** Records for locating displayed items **

-- START --

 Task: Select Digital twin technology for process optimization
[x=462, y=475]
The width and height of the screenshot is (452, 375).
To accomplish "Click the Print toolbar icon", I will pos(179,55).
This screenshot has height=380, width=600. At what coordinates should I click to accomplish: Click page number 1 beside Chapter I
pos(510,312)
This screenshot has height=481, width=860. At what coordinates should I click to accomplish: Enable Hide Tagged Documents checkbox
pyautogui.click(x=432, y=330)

-- END --
-- START --

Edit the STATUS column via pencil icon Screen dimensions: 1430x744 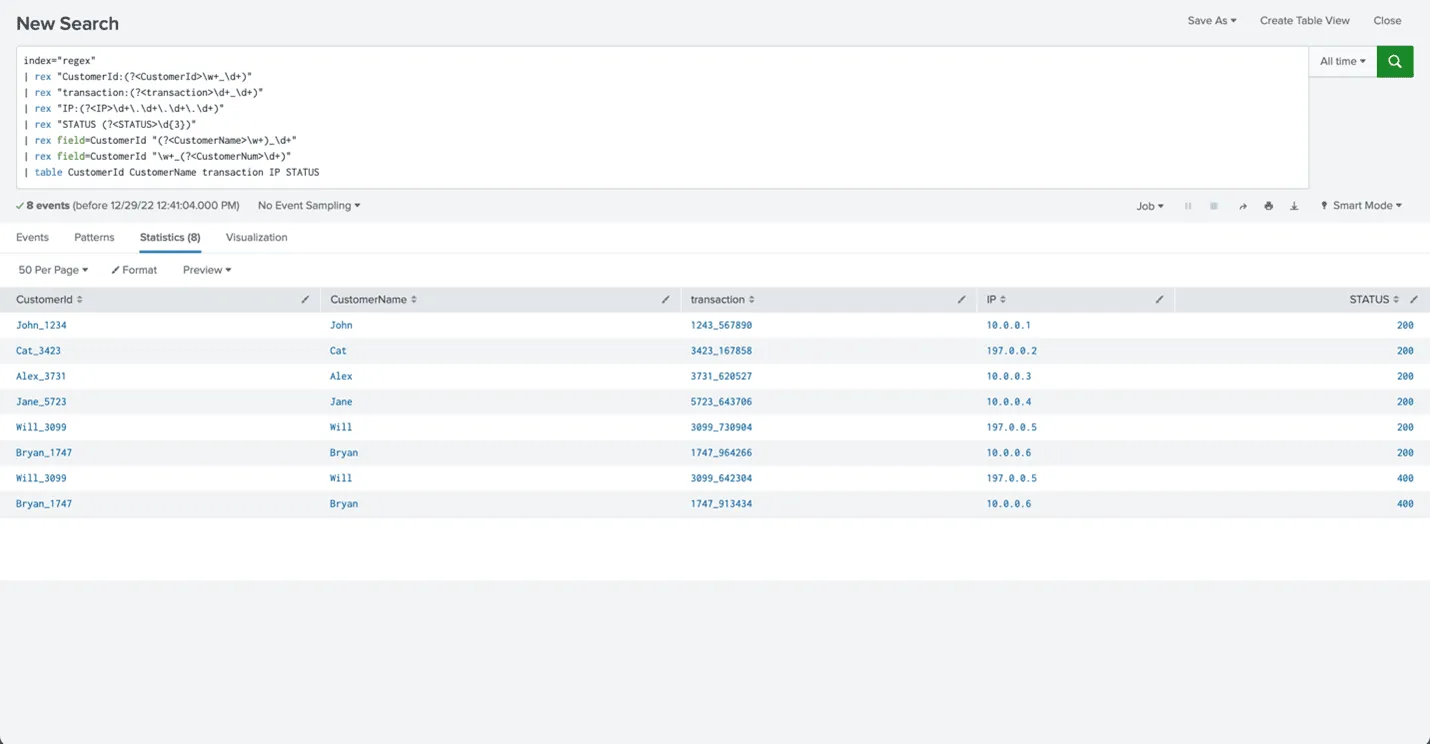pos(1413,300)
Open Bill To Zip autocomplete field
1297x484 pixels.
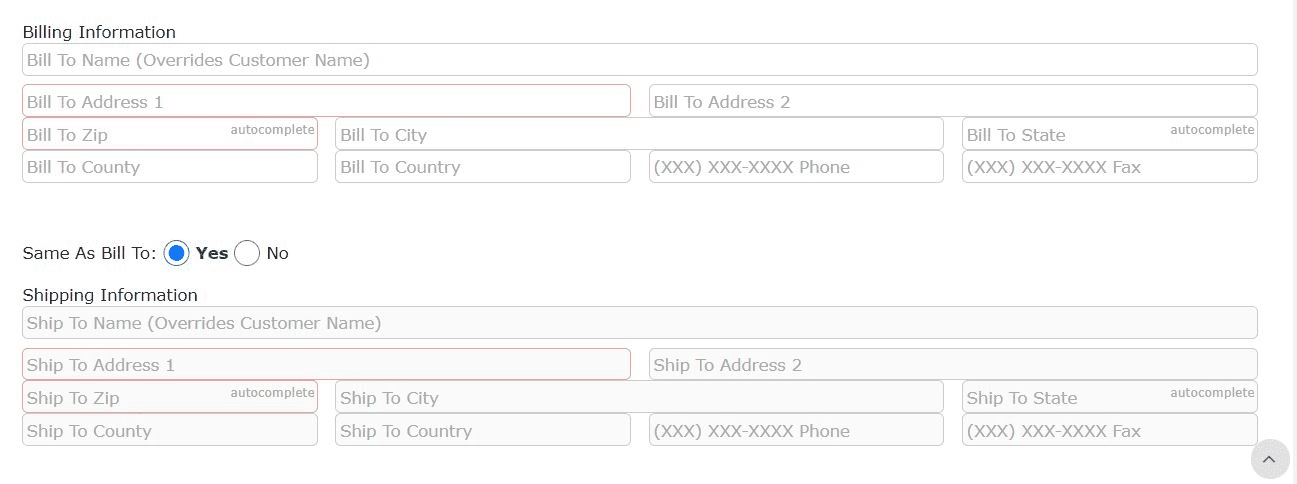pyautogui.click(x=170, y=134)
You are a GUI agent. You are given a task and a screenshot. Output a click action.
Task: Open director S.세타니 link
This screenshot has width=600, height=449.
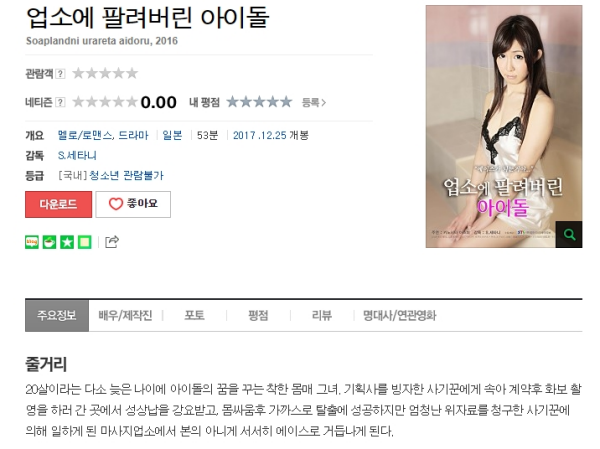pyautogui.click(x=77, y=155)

-- END --

** Task instructions **
Put the data lines into a JSON list of strings, one string per line and no blank lines, beginning with the line containing "This screenshot has height=380, width=600." and continuing through the line containing "pyautogui.click(x=432, y=330)".

** Complete output **
[
  "This screenshot has height=380, width=600. At what coordinates should I click to accomplish: Click page number 1 beside Chapter I",
  "pos(510,312)",
  "This screenshot has height=481, width=860. At what coordinates should I click to accomplish: Enable Hide Tagged Documents checkbox",
  "pyautogui.click(x=432, y=330)"
]